PROMPT: Repeat the data that follows, keeping every character intact.

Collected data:

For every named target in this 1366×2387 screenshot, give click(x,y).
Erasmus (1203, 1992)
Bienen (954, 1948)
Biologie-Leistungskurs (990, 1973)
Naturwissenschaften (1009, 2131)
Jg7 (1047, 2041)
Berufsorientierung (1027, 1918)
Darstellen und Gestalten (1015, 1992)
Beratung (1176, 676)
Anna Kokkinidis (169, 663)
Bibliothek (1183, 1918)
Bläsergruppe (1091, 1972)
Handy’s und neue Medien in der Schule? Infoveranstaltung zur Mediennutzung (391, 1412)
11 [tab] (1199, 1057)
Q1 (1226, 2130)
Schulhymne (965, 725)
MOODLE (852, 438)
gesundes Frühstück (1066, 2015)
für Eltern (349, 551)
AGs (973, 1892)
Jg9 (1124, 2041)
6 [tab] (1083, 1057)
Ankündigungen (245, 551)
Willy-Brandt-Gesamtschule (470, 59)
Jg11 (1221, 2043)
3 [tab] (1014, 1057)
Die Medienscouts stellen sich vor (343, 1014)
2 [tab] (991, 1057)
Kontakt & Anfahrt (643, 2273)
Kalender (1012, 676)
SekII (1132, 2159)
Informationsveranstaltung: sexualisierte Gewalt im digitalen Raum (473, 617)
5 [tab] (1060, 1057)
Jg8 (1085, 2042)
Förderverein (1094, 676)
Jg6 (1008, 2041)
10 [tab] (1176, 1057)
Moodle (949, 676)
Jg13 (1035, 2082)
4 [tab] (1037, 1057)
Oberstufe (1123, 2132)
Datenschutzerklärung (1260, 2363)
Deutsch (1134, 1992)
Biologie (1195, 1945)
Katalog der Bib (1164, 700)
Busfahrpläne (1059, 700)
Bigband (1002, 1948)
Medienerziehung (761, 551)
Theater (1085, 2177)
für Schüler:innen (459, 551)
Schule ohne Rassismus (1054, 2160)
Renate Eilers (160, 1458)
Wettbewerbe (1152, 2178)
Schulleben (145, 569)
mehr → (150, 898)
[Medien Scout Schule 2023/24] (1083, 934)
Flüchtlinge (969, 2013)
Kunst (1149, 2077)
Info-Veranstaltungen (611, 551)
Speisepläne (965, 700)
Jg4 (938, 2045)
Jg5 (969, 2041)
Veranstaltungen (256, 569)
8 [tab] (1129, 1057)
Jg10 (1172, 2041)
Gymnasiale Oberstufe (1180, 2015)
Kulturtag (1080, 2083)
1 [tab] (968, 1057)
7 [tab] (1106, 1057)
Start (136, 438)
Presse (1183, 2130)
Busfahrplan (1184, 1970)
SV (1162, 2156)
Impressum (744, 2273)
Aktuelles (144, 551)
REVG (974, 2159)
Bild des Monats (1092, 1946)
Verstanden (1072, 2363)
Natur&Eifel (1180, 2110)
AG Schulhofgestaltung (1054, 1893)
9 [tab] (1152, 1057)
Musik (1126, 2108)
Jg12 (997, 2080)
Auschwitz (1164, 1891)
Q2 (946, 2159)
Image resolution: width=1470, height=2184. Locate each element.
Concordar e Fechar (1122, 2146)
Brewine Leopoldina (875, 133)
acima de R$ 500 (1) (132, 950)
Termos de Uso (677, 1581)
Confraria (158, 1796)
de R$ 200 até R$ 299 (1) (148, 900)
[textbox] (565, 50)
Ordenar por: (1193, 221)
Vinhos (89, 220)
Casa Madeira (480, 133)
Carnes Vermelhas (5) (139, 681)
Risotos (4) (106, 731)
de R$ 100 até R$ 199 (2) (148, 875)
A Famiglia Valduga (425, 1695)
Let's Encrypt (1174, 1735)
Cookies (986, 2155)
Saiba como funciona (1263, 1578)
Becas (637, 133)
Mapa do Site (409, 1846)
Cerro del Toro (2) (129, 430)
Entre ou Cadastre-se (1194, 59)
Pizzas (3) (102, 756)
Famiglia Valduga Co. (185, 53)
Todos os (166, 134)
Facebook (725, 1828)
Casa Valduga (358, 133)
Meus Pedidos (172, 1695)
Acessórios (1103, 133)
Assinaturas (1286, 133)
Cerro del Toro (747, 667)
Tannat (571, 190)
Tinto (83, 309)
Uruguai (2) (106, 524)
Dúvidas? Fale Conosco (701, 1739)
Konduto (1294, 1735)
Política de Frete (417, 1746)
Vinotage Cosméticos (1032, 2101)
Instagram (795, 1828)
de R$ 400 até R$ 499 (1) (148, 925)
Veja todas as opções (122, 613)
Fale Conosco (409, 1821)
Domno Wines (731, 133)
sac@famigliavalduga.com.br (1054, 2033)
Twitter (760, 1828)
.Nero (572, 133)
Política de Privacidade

YOUR SOLUTION:
For every named target in this 1366×2387 screenshot, give click(x,y).
Erasmus (1203, 1992)
Bienen (954, 1948)
Biologie-Leistungskurs (990, 1973)
Naturwissenschaften (1009, 2131)
Jg7 (1047, 2041)
Berufsorientierung (1027, 1918)
Darstellen und Gestalten (1015, 1992)
Beratung (1176, 676)
Anna Kokkinidis (169, 663)
Bibliothek (1183, 1918)
Bläsergruppe (1091, 1972)
Handy’s und neue Medien in der Schule? Infoveranstaltung zur Mediennutzung (391, 1412)
11 [tab] (1199, 1057)
Q1 (1226, 2130)
Schulhymne (965, 725)
MOODLE (852, 438)
gesundes Frühstück (1066, 2015)
für Eltern (349, 551)
AGs (973, 1892)
Jg9 (1124, 2041)
6 [tab] (1083, 1057)
Ankündigungen (245, 551)
Willy-Brandt-Gesamtschule (470, 59)
Jg11 (1221, 2043)
3 [tab] (1014, 1057)
Die Medienscouts stellen sich vor (343, 1014)
2 [tab] (991, 1057)
Kontakt & Anfahrt (643, 2273)
Kalender (1012, 676)
SekII (1132, 2159)
Informationsveranstaltung: sexualisierte Gewalt im digitalen Raum (473, 617)
5 [tab] (1060, 1057)
Jg8 (1085, 2042)
Förderverein (1094, 676)
Jg6 (1008, 2041)
10 [tab] (1176, 1057)
Moodle (949, 676)
Jg13 (1035, 2082)
4 [tab] (1037, 1057)
Oberstufe (1123, 2132)
Datenschutzerklärung (1260, 2363)
Deutsch (1134, 1992)
Biologie (1195, 1945)
Katalog der Bib (1164, 700)
Busfahrpläne (1059, 700)
Bigband (1002, 1948)
Medienerziehung (761, 551)
Theater (1085, 2177)
für Schüler:innen (459, 551)
Schule ohne Rassismus (1054, 2160)
Renate Eilers (160, 1458)
Wettbewerbe (1152, 2178)
Schulleben (145, 569)
mehr → (150, 898)
[Medien Scout Schule 2023/24] (1083, 934)
Flüchtlinge (969, 2013)
Kunst (1149, 2077)
Info-Veranstaltungen (611, 551)
Speisepläne (965, 700)
Jg4 (938, 2045)
Jg5 (969, 2041)
Veranstaltungen (256, 569)
8 [tab] (1129, 1057)
Jg10 (1172, 2041)
Gymnasiale Oberstufe (1180, 2015)
Kulturtag (1080, 2083)
1 [tab] (968, 1057)
7 [tab] (1106, 1057)
Start (136, 438)
Presse (1183, 2130)
Busfahrplan (1184, 1970)
SV (1162, 2156)
Impressum (744, 2273)
Aktuelles (144, 551)
REVG (974, 2159)
Bild des Monats (1092, 1946)
Verstanden (1072, 2363)
Natur&Eifel (1180, 2110)
AG Schulhofgestaltung (1054, 1893)
9 [tab] (1152, 1057)
Musik (1126, 2108)
Jg12 (997, 2080)
Auschwitz (1164, 1891)
Q2 (946, 2159)
Image resolution: width=1470, height=2184. Locate each element.
Concordar e Fechar (1122, 2146)
Brewine Leopoldina (875, 133)
acima de R$ 500 (1) (132, 950)
Termos de Uso (677, 1581)
Confraria (158, 1796)
de R$ 200 até R$ 299 (1) (148, 900)
[textbox] (565, 50)
Ordenar por: (1193, 221)
Vinhos (89, 220)
Casa Madeira (480, 133)
Carnes Vermelhas (5) (139, 681)
Risotos (4) (106, 731)
de R$ 100 até R$ 199 (2) (148, 875)
A Famiglia Valduga (425, 1695)
Let's Encrypt (1174, 1735)
Cookies (986, 2155)
Saiba como funciona (1263, 1578)
Becas (637, 133)
Mapa do Site (409, 1846)
Cerro del Toro (2) (129, 430)
Entre ou Cadastre-se (1194, 59)
Pizzas (3) (102, 756)
Famiglia Valduga Co. (185, 53)
Todos os (166, 134)
Facebook (725, 1828)
Casa Valduga (358, 133)
Meus Pedidos (172, 1695)
Acessórios (1103, 133)
Assinaturas (1286, 133)
Cerro del Toro (747, 667)
Tannat (571, 190)
Tinto (83, 309)
Uruguai (2) (106, 524)
Dúvidas? Fale Conosco (701, 1739)
Konduto (1294, 1735)
Política de Frete (417, 1746)
Vinotage Cosméticos (1032, 2101)
Instagram (795, 1828)
de R$ 400 até R$ 499 (1) (148, 925)
Veja todas as opções (122, 613)
Fale Conosco (409, 1821)
Domno Wines (731, 133)
sac@famigliavalduga.com.br (1054, 2033)
Twitter (760, 1828)
.Nero (572, 133)
Política de Privacidade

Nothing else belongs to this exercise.